Gift-splitting: the intricacies of [section] 2513 of the Code.

AuthorPratt, David

Many practitioners assume that they have a complete understanding of the gift-splitting provisions found in [section]2513 of the Internal Revenue Code of 1986, as amended, and the gift tax regulations promulgated thereunder. In fact, the laws surrounding gift-splitting are complex, and an election to gift-split or the failure to properly gift-split can cause unintended adverse tax consequences. When practicing in the field of estate and gift taxation, a practitioner should have a complete understanding of the requirements that must be satisfied in order for a married couple to properly elect to gift-split, as well as the effects of such an election. This article will discuss the intricacies of gift-splitting.

Statutory Requirements

There are three requirements that must be met in order for a married couple to elect for all gifts to third parties (gifts to spouses may not be split) to be considered as made one-half by the donor spouse and one-half by the nondonor spouse: 1) at the time of the gift, each spouse must be a U.S. citizen or a U.S. resident; 2) at the time of the gift, the spouses must be married (if during the same year the gift was made, the spouses divorce, they may still elect to split gifts made while they were married, provided neither of them remarry during the same calendar year); and 3) both the donor spouse and the nondonor spouse must signify their consent to the election to gift-split. (1)

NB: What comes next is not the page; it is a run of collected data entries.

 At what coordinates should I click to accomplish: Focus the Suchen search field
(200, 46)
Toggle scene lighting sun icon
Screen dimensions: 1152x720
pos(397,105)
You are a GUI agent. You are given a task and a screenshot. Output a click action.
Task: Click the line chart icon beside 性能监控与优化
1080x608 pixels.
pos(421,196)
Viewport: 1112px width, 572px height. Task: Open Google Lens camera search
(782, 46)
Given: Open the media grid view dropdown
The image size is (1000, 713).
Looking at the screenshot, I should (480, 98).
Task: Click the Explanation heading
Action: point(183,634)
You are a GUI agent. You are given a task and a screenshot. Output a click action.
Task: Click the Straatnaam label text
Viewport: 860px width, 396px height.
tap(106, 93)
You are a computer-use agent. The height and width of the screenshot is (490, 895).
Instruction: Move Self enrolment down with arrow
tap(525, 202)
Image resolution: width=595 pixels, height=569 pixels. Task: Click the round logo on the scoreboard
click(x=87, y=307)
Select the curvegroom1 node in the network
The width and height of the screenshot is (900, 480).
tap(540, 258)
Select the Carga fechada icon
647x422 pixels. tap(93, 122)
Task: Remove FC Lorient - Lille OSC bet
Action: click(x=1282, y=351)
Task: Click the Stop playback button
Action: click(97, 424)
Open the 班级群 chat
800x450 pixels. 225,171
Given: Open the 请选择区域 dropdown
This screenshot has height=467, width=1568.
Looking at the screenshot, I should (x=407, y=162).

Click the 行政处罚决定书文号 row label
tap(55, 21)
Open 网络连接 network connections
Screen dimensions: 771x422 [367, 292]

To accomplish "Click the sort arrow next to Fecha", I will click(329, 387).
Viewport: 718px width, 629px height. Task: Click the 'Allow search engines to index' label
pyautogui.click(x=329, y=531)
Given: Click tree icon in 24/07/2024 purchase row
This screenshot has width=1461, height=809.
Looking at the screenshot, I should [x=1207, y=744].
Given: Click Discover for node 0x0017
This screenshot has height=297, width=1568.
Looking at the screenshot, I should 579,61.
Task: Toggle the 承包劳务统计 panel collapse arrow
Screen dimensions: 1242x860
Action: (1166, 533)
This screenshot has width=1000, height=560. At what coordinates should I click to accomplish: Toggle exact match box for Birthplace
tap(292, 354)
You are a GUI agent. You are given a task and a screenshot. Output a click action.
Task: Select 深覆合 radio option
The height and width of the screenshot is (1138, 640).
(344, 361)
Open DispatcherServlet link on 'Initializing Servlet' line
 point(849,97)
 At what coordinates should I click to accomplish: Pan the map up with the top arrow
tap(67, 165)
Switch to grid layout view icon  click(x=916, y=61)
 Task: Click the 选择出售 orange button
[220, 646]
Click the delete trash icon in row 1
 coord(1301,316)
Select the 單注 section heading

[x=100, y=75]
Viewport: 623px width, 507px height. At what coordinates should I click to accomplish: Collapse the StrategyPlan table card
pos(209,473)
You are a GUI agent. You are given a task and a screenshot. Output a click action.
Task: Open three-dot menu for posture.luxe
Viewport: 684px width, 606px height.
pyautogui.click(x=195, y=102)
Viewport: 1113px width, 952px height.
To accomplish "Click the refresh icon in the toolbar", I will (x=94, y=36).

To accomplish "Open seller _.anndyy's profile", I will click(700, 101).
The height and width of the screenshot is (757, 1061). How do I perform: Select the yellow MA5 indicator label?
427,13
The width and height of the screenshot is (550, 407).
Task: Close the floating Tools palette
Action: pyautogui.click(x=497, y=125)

The Code also prescribes limitations as to which gifts a married couple may elect to gift-split. For example, a couple may not elect to split gifts to each other. (2) In addition, a gift by the donor spouse cannot be split where the donor spouse created in the nondonor spouse a general power of appointment as defined in [section]2514(c) of the Code. (3)

Gifts Must Be Ascertainable

Gifts which are eligible to be split are also limited to those gifts which are ascertainable. (4) For example, if a donor spouse transfers property so that a portion of the property interest is gifted to a third party and a portion of the interest is gifted to his or her spouse, in order for the portion gifted to a third party to be eligible for gift-splitting, such interest must be ascertainable at the time of the gift and, hence, severable from the interest transferred to the nondonor spouse.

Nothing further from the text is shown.